Problem details: The answer must consist of the records, repeated exactly.

Stored records:

• • • • • • •

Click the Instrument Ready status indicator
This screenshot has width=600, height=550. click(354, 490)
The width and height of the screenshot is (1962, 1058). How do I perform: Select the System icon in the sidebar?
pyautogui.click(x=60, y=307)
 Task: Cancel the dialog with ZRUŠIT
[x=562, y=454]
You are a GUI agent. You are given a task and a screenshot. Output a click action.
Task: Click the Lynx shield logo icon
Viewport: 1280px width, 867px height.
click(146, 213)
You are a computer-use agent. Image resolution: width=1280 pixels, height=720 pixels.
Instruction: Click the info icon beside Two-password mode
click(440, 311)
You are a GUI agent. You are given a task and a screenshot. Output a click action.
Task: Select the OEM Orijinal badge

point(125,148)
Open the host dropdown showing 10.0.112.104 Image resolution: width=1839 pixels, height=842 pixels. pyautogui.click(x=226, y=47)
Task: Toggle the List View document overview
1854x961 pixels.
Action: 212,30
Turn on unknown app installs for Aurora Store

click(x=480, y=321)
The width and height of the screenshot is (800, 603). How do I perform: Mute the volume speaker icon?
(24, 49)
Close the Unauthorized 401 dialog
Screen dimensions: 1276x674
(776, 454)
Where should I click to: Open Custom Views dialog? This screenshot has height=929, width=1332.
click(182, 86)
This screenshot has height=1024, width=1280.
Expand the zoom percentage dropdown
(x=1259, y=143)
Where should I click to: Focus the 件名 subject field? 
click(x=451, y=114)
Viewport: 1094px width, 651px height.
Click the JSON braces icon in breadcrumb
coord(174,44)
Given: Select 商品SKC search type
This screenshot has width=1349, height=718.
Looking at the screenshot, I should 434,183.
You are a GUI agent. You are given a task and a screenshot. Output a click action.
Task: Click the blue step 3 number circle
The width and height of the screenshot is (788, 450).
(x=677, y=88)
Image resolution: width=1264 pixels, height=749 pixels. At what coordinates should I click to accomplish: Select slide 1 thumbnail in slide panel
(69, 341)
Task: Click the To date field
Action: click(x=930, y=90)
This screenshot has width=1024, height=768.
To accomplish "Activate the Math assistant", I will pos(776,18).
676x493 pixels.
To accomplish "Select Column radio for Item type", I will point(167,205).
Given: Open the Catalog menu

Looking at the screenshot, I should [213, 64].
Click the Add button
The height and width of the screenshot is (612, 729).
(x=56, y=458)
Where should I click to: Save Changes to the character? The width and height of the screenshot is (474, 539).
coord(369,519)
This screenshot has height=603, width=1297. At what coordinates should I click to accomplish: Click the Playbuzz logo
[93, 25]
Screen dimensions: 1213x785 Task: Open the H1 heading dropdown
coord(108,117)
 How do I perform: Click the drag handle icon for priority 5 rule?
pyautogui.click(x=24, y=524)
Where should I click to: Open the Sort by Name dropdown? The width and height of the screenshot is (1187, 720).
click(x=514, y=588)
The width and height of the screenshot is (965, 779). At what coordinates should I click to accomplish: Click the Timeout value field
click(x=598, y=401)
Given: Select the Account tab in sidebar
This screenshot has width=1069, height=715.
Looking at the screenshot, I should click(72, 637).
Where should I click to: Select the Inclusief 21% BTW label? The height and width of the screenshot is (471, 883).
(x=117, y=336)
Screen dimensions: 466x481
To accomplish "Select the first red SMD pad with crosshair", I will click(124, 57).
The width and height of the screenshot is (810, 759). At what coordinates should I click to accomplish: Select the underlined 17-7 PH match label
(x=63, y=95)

• • • • • • •

Written solution:
Click the Instrument Ready status indicator
This screenshot has width=600, height=550. click(354, 490)
The width and height of the screenshot is (1962, 1058). How do I perform: Select the System icon in the sidebar?
pyautogui.click(x=60, y=307)
 Task: Cancel the dialog with ZRUŠIT
[x=562, y=454]
You are a GUI agent. You are given a task and a screenshot. Output a click action.
Task: Click the Lynx shield logo icon
Viewport: 1280px width, 867px height.
click(146, 213)
You are a computer-use agent. Image resolution: width=1280 pixels, height=720 pixels.
Instruction: Click the info icon beside Two-password mode
click(440, 311)
You are a GUI agent. You are given a task and a screenshot. Output a click action.
Task: Select the OEM Orijinal badge

point(125,148)
Open the host dropdown showing 10.0.112.104 Image resolution: width=1839 pixels, height=842 pixels. pyautogui.click(x=226, y=47)
Task: Toggle the List View document overview
1854x961 pixels.
Action: 212,30
Turn on unknown app installs for Aurora Store

click(x=480, y=321)
The width and height of the screenshot is (800, 603). How do I perform: Mute the volume speaker icon?
(24, 49)
Close the Unauthorized 401 dialog
Screen dimensions: 1276x674
(776, 454)
Where should I click to: Open Custom Views dialog? This screenshot has height=929, width=1332.
click(182, 86)
This screenshot has height=1024, width=1280.
Expand the zoom percentage dropdown
(x=1259, y=143)
Where should I click to: Focus the 件名 subject field? 
click(x=451, y=114)
Viewport: 1094px width, 651px height.
Click the JSON braces icon in breadcrumb
coord(174,44)
Given: Select 商品SKC search type
This screenshot has width=1349, height=718.
Looking at the screenshot, I should 434,183.
You are a GUI agent. You are given a task and a screenshot. Output a click action.
Task: Click the blue step 3 number circle
The width and height of the screenshot is (788, 450).
(x=677, y=88)
Image resolution: width=1264 pixels, height=749 pixels. At what coordinates should I click to accomplish: Select slide 1 thumbnail in slide panel
(69, 341)
Task: Click the To date field
Action: click(x=930, y=90)
This screenshot has width=1024, height=768.
To accomplish "Activate the Math assistant", I will pos(776,18).
676x493 pixels.
To accomplish "Select Column radio for Item type", I will point(167,205).
Given: Open the Catalog menu

Looking at the screenshot, I should [213, 64].
Click the Add button
The height and width of the screenshot is (612, 729).
(x=56, y=458)
Where should I click to: Save Changes to the character? The width and height of the screenshot is (474, 539).
coord(369,519)
This screenshot has height=603, width=1297. At what coordinates should I click to accomplish: Click the Playbuzz logo
[93, 25]
Screen dimensions: 1213x785 Task: Open the H1 heading dropdown
coord(108,117)
 How do I perform: Click the drag handle icon for priority 5 rule?
pyautogui.click(x=24, y=524)
Where should I click to: Open the Sort by Name dropdown? The width and height of the screenshot is (1187, 720).
click(x=514, y=588)
The width and height of the screenshot is (965, 779). At what coordinates should I click to accomplish: Click the Timeout value field
click(x=598, y=401)
Given: Select the Account tab in sidebar
This screenshot has width=1069, height=715.
Looking at the screenshot, I should click(72, 637).
Where should I click to: Select the Inclusief 21% BTW label? The height and width of the screenshot is (471, 883).
(x=117, y=336)
Screen dimensions: 466x481
To accomplish "Select the first red SMD pad with crosshair", I will click(124, 57).
The width and height of the screenshot is (810, 759). At what coordinates should I click to accomplish: Select the underlined 17-7 PH match label
(x=63, y=95)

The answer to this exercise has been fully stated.